Bioactive glass S53P4 vs. autologous bone graft for filling defects in patients with chronic osteomyelitis and infected non-unions - a single center experience.

Introduction: The goals of osteomyelitis therapy are successful control of infection and reconstruction of the bone. The gold standard for filling defects is the autologous bone graft. Bioactive glass S53P4 is an inorganic bone substitute. We compared the outcome of using bioactive glass (BAG) versus autologous bone graft (AB) in patients with infected non-union. Methods: Patients with chronic osteomyelitis and infected non-union who received either bioactive glass or autologous bone grafts between 2013 and 2017 were analyzed retrospectively.
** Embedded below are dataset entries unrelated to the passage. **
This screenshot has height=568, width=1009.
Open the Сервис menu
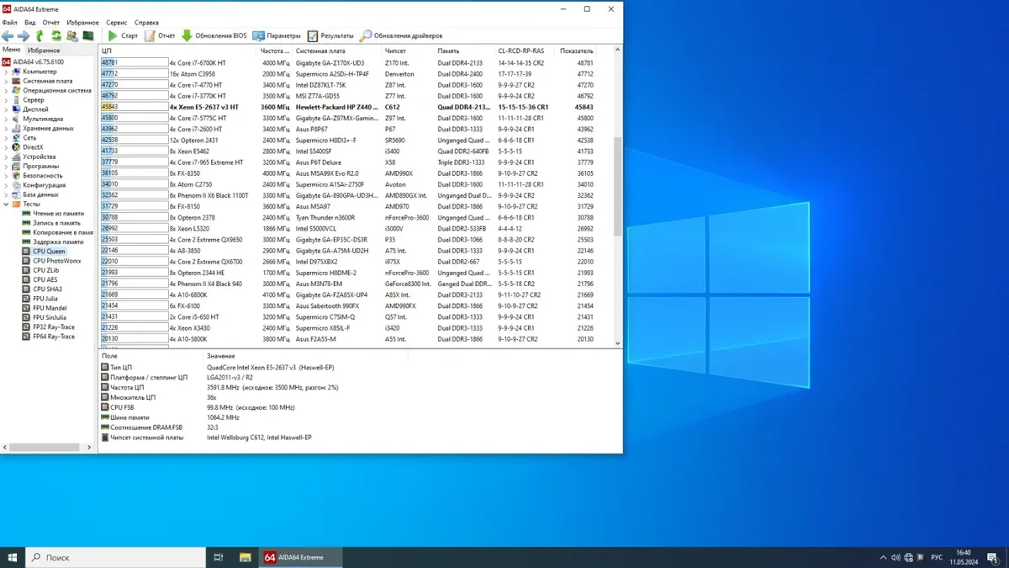tap(117, 23)
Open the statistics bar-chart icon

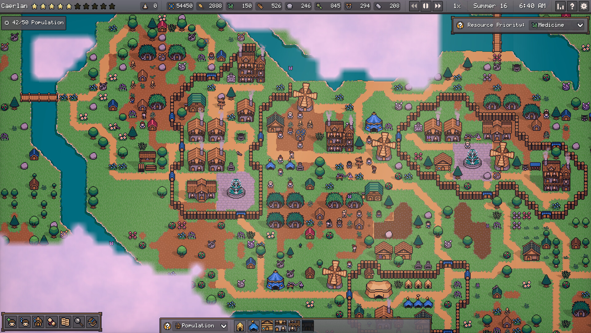tap(560, 6)
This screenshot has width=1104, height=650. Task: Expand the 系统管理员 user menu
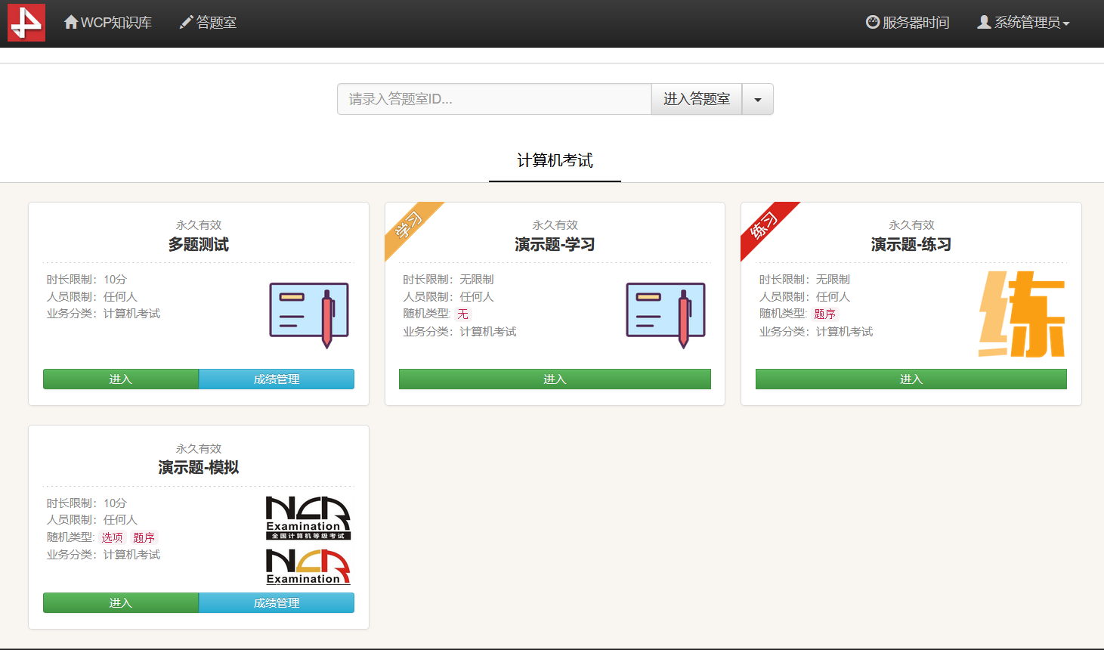click(1024, 23)
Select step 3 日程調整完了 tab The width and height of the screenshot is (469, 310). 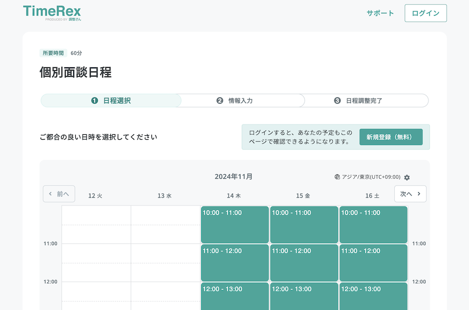point(358,101)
The primary endpoint was successful control of infection during follow-up. Secondary endpoints were bone healing, functional outcome, and occurrence of complications. Results: Eighty-three patients were analyzed (BAG $n=51$ , AB $n=32$ ). Twenty-one patients experienced reinfection (BAG $n=15$ , 29 %; AB $n=6$ , 19 %). Seventy-eight patients achieved full weight bearing (BAG $n=47$ , 92 %; AB $n=31$ , 97 %). Sixty-four patients had complete bone healing at the end of the follow-up period (BAG $n=39$ , 77 %; AB $n=25$ , 78 %). There were no significant differences between the groups with respect to the primary or secondary endpoints. Patients with multidrug-resistant pathogens had a significantly higher rate of incomplete bone healing ( $p=0$ .033) and a 3-fold higher risk of complications in both groups. Conclusions: Bioactive glass appears to be a suitable bone substitute not only for successful control of infection and defect filling but also for bone healing in cases of infected non-union. In our study, bioactive glass was neither superior nor inferior to autologous bone graft with regard to the primary and secondary endpoints. Further studies with larger numbers of patients are required.